【應援指導部】勝利を照らす「光」 神宮に響くファンファーレ誕生の裏側

應援指導部

神宮球場の慶大応援席で、今春から新たに鳴り響いているファンファーレ「光」。慶大に好機が訪れると、力強い演奏と手拍子で応援席を一つにし、チャンスパターンへとつなげていく。勝利への思いと塾体育会への希望を込めて生まれた一曲は、どのように作り上げられたのか。制作の過程と随所に込められたこだわりに迫る。

 

吹奏楽団では、毎年4年生の第一指揮が新たなファンファーレを制作する。3年次に指揮サブを務めた部員の中から翌年度の第一指揮が選ばれ、新たなファンファーレの作曲を担当するのが恒例となっている。

今年のファンファーレは、曲を作り始める前から「光」というタイトルに決めていた。
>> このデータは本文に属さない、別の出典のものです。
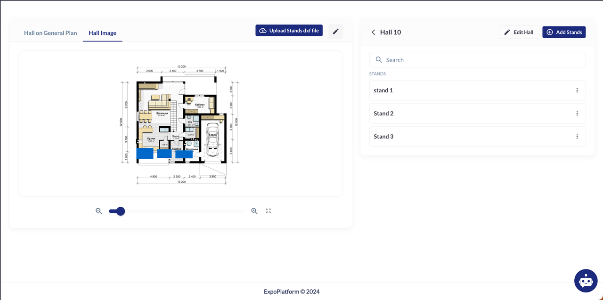Click the zoom in magnifier icon
603x300 pixels.
pos(254,211)
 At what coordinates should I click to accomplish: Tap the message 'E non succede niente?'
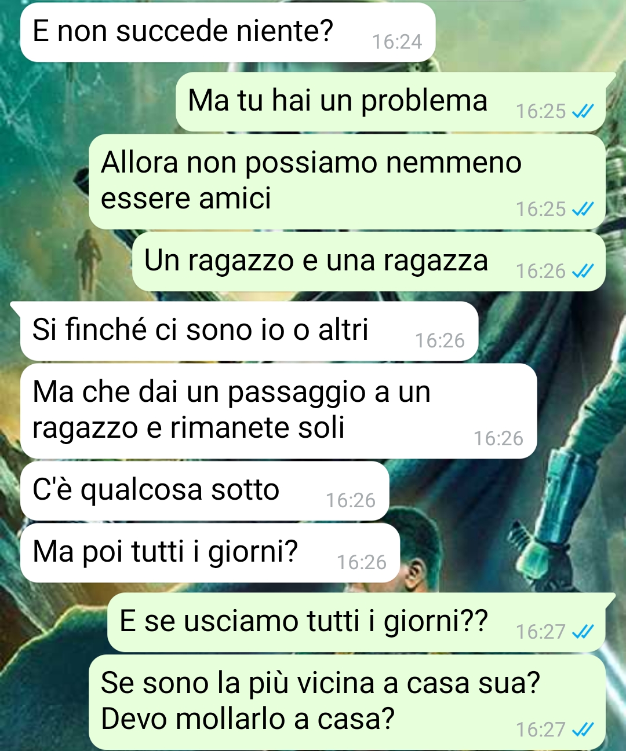tap(227, 32)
「光」には、希望や道しるべ、人を照らすこと、温かさなど、さまざまな意味が込められている。近年、野球部をはじめとする体育会各部が思うような成果をあげられていなかった時期もあった中で、選手を信じ、「再び希望を持ちたい」という思いも、その名前に込められた。

制作当初は、「光」という言葉から連想される明るく華やかなファンファーレをイメージしていた。しかし、試行錯誤を重ねる中で、応援席で実際に曲が流れる場面に立ち返った。目指したのは、選手がヒットを放った瞬間に、応援席全体が「絶対に勝つぞ」という気持ちになれるような曲。明るさだけではなく、選手と同じ気持ちになり、戦意を高める力強さを前面に押し出したファンファーレへと方向性を変えていった。
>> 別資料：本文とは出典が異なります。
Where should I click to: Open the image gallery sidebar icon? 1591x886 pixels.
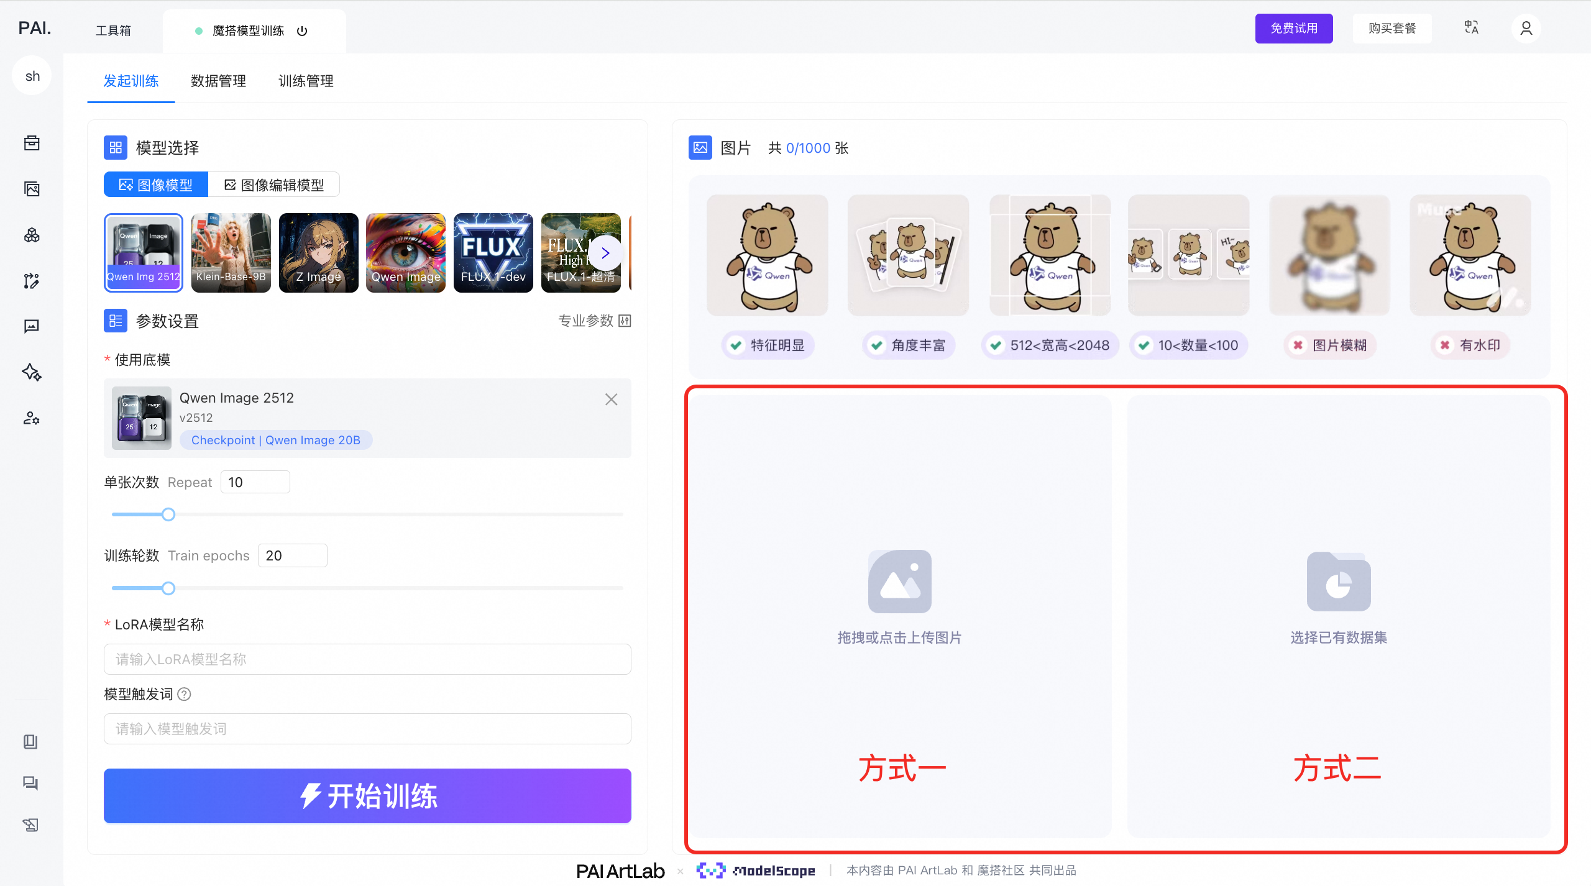coord(32,189)
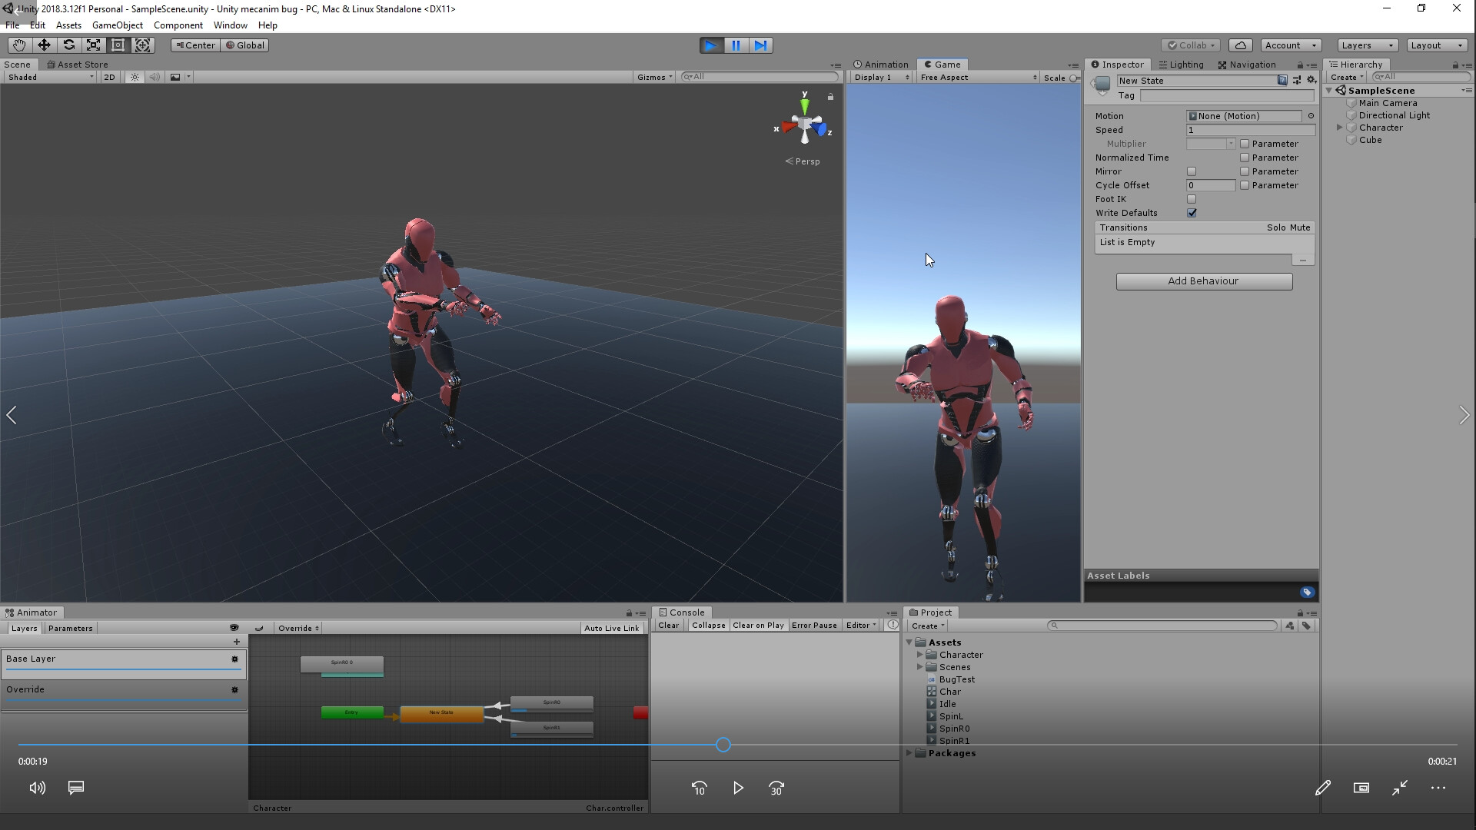Viewport: 1476px width, 830px height.
Task: Select the Scale tool
Action: point(93,45)
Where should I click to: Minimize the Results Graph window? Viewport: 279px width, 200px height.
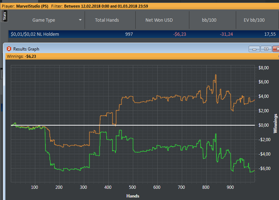click(254, 49)
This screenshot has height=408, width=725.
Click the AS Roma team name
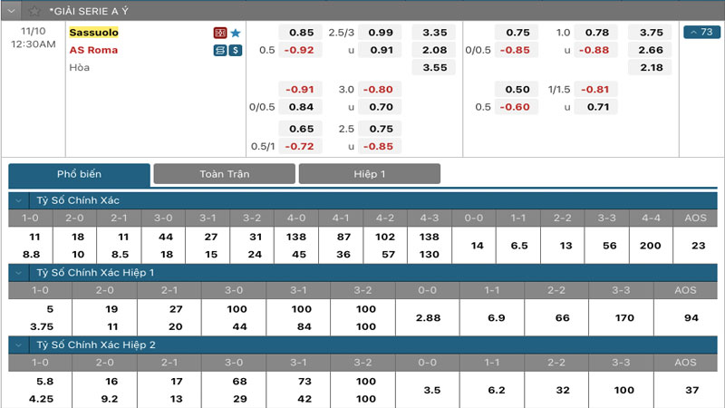tap(93, 50)
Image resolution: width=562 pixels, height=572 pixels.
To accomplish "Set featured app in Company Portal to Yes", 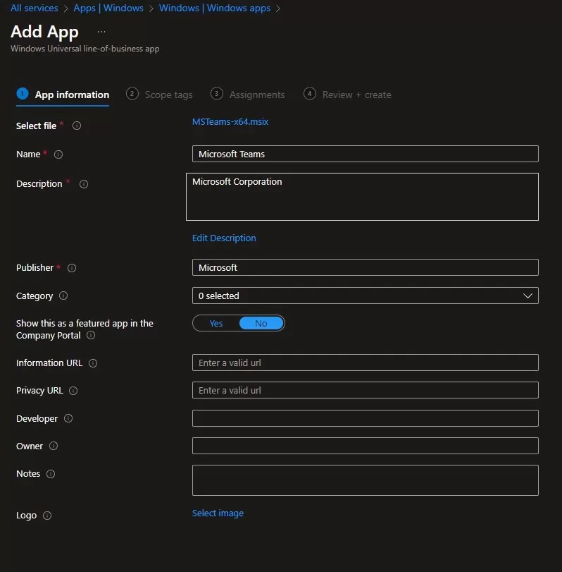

3月上旬に初めて試奏し、4月1日の入学式で初披露した。その後も神宮球場で実際の響きを確かめながら調整を重ね、計6回にわたって作り直した。大まかな方向性を定めた後も、部員が実際に演奏して吹きやすさを確かめ、各パートから出た意見を反映しながら完成形へと近づけていった。作曲者一人だけで完成させるのではなく、吹奏楽団全体で試行錯誤を重ねながら作り上げた一曲となった。

中でもこだわったのが、「すべてのパートに見どころをつくる」ことだった。一般的な吹奏楽の曲では、トランペットなどがメロディーを担当し、低音楽器は伴奏を担うことも多い。しかし「光」では、スーザフォンをはじめとする中低音の楽器にもメロディーを持たせ、それぞれの楽器が存在感を発揮できる構成にした。管楽器だけではない。従来のファンファーレでは表拍が中心だった鼓手の太鼓に、今回は裏拍を取り入れた。演奏するすべての部員が楽しめる曲を目指したという。さらに、音楽的に特にこだわったのが曲の最後を締めくくる和音だ。パイプオルガンのような重厚な響きをイメージし、「祝福の光」を表現した。

 

一方で、ゼロから一曲を生み出す作業は容易ではなかった。思いついたメロディーが既存の楽曲に似てしまうこともあり、何度も作り直しながら独自の旋律を模索した。そうして完成した「光」は、4月1日の入学式のステージで初披露された。その後、東京六大学野球の開幕とともに神宮球場でも鳴り響いた。

今年は、ファンファーレそのものだけでなく、発表方法にも新たな試みを取り入れた。従来は神宮球場で初披露した後にSNSなどで曲を紹介していたが、今年は事前にSNSで「光」を発信した。さらに、応援席で行う手拍子のタイミングもあらかじめ示した。これまでのファンファーレでも、演奏に合わせた掛け声などが応援席から自然発生的に生まれ、定着してきた。今回は應援指導部側から手拍子を提示したことで、神宮での初戦から観客と一体となった応援をつくり上げることができた。

野球応援で「光」が演奏される場面は、大きく二つある。一つは、デモンストレーションなどでチャンスパターンメドレーへ入る時。もう一つは、神宮球場で先頭打者が出塁した時だ。先頭打者が塁に出ると「光」が鳴り響き、そのままチャンスパターンへと突入する。神宮で初めて「光」が披露されたのは、春季リーグ戦の慶立戦。慶大はその試合で大量得点を奪い、勝利を収めた。新たなファンファーレの船出を、白星で飾る形となった。また今年、野球部が掲げたスローガンは「ファンファーレ」。應援指導部が奏でる音と、グラウンドで戦う選手たちの思いが重なる言葉となった。

 

慶大に好機が訪れると「光」が鳴り響き、演奏、手拍子、声援が一体となって選手たちを後押しする。一つひとつの楽器に光を当て、スタンドからグラウンドへ希望を届けるファンファーレ。その音色は秋も、慶大の勝利を願う人々の思いを乗せて神宮に響く。